Polska i Świat
"Putin boi się nawet koronawirusa. On nie chce zginąć podczas wojny nuklearnej"
TYLKO W TVN24 GO | Dmitrij Gudkow to rosyjski opozycjonista. Rosję opuścił ponad rok temu. Schronienia szukał w Ukrainie. Wkrótce chce przeprowadzić się do Brukseli, gdzie powstaje Sekretariat Zjednoczonej Opozycji. Swoimi działaniami chce, by Rosjanie wiedzieli, co naprawdę dzieje się w Ukrainie, ale też, by Zachód nie zapomniał o tych Rosjanach, którzy wojny nie chcą. W rozmowie z Barbarą Sobską z magazynu "Polska i Świat" przyznaje, że po wojnie w Ukrainie sytuacja w Rosji zmieniła się drastycznie. - Pojawiły się nowe sposoby represji. Wielu ludzi zostało zmuszonych do opuszczenia Rosji. (…) Wydaje mi się, że w najbliższej przyszłości zobaczymy nową falę migracji.

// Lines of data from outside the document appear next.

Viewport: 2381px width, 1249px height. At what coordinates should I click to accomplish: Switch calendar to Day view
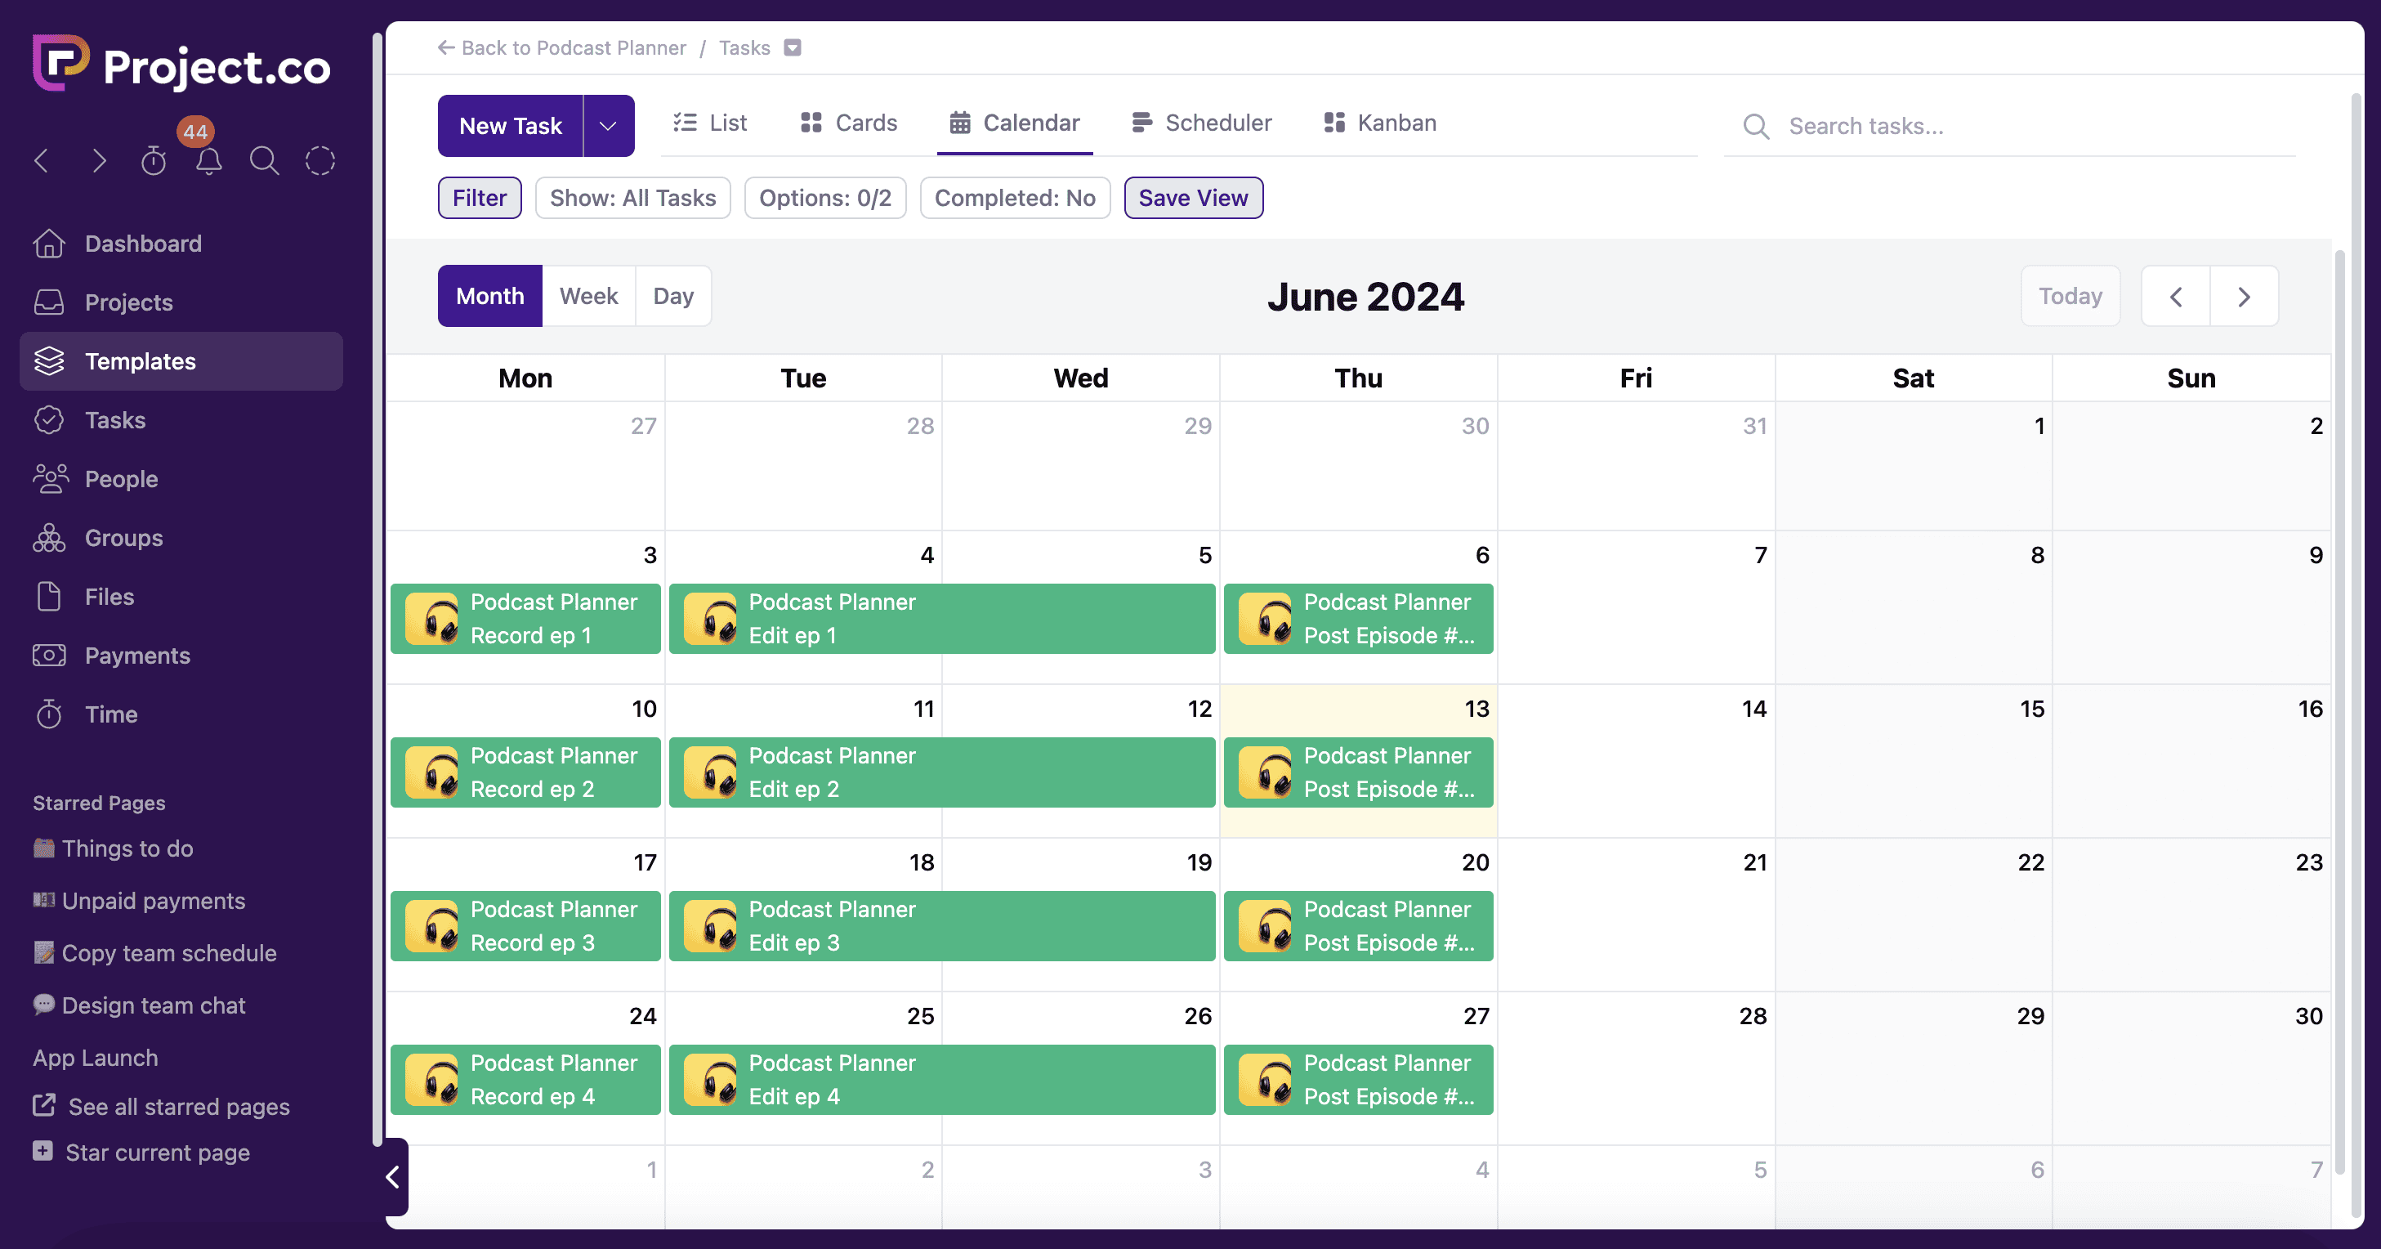[x=673, y=296]
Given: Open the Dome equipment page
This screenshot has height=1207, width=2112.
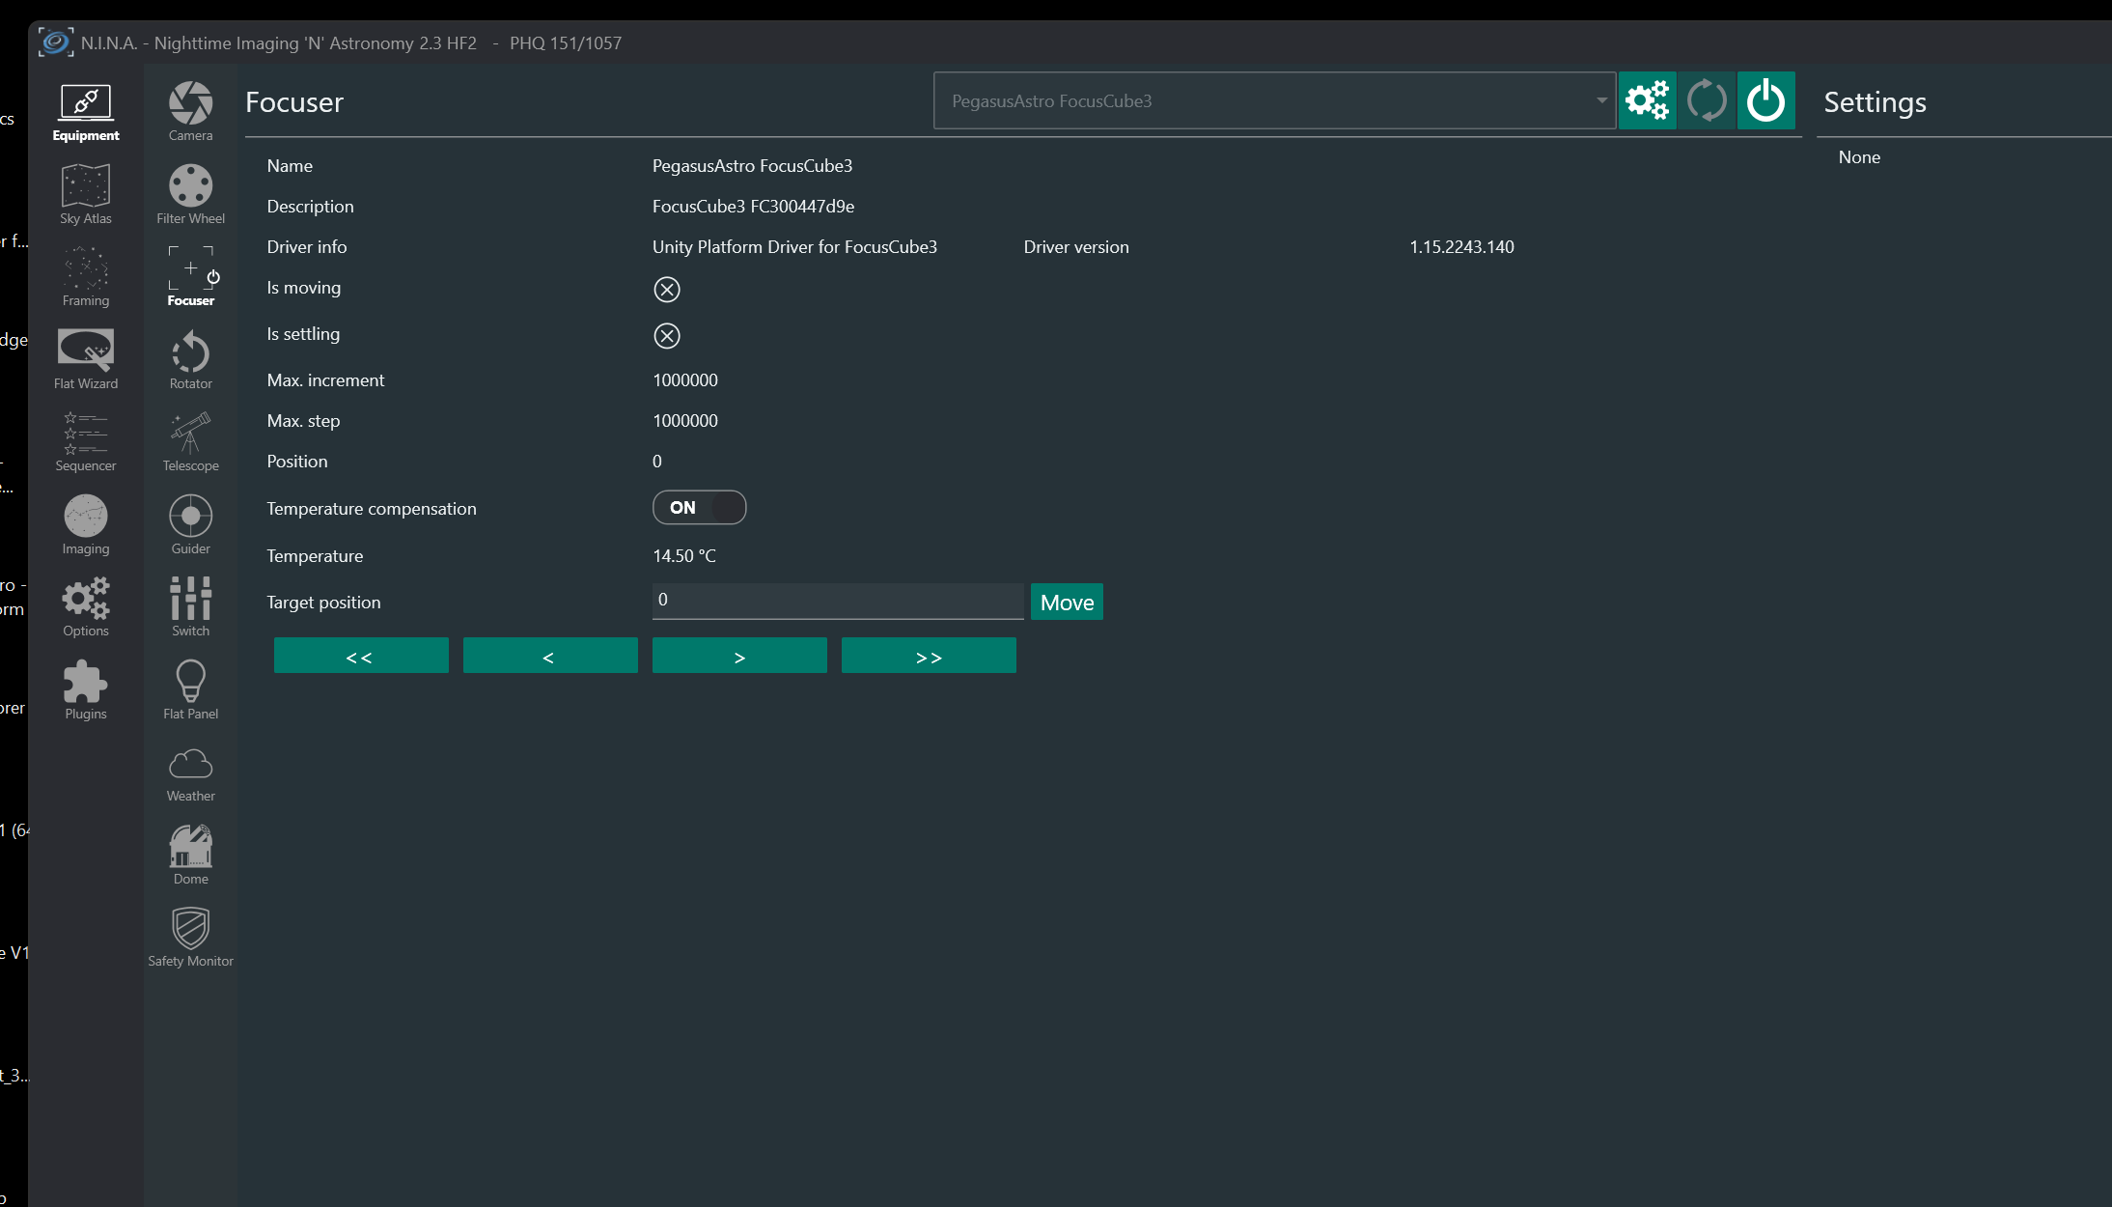Looking at the screenshot, I should (190, 855).
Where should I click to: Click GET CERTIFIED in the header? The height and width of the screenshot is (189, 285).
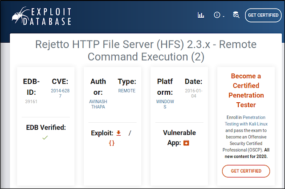[263, 15]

Powiedziałbym, że tracimy nasz kraj – mówi. Podał w wątpliwość, by większość rosyjskich obywateli była za inwazją na Ukrainę. - Jeśliby ją popierali, stawiliby się w punktach poboru, ale widzimy, jak ludzie uciekają z Rosji albo chcą uciec. Moim zdaniem może 10-15 procent ludzi popiera wojnę - komentuje. Gudkow opowiada też o przeszkodach, by wyjechać z kraju - wszystkie wody lądowe dookoła kraju są zamknięte, czas oczekiwania na wjazd do Gruzji wynosi nawet 30 godzin, a bilety na samoloty i pociągi są wyprzedane. Za lot z Rosji do Dubaju – jak mówił – trzeba zapłacić nawet 30 tysięcy euro.
Zdaniem Dmitrija Gudkowa Putin jest zbrodniarzem wojennym i realnym zagrożeniem dla świata. Stwierdził, że "dopóki jest u władzy, nikt nie może czuć się bezpiecznie". Nie wierzy, że "nawet jeśli uda mu się zająć Ukrainę", nie będzie chciał podbijać kolejnych krajów Europy Wschodniej. - Kiedy widzisz, jak twój rząd zabija ludzi, cywili z Ukrainy, jak niszczą ukraińskie miasta, nie możesz być obojętny. Jestem jednym z polityków opozycji rosyjskiej, który chce pozbyć się Putina w każdy możliwy sposób. Międzynarodowy trybunał w sprawie wojny w Ukrainie powinien zostać niezwłocznie powołany - powiedział. Skomentował też pseudoreferenda i możliwą aneksję części terytorium Ukrainy.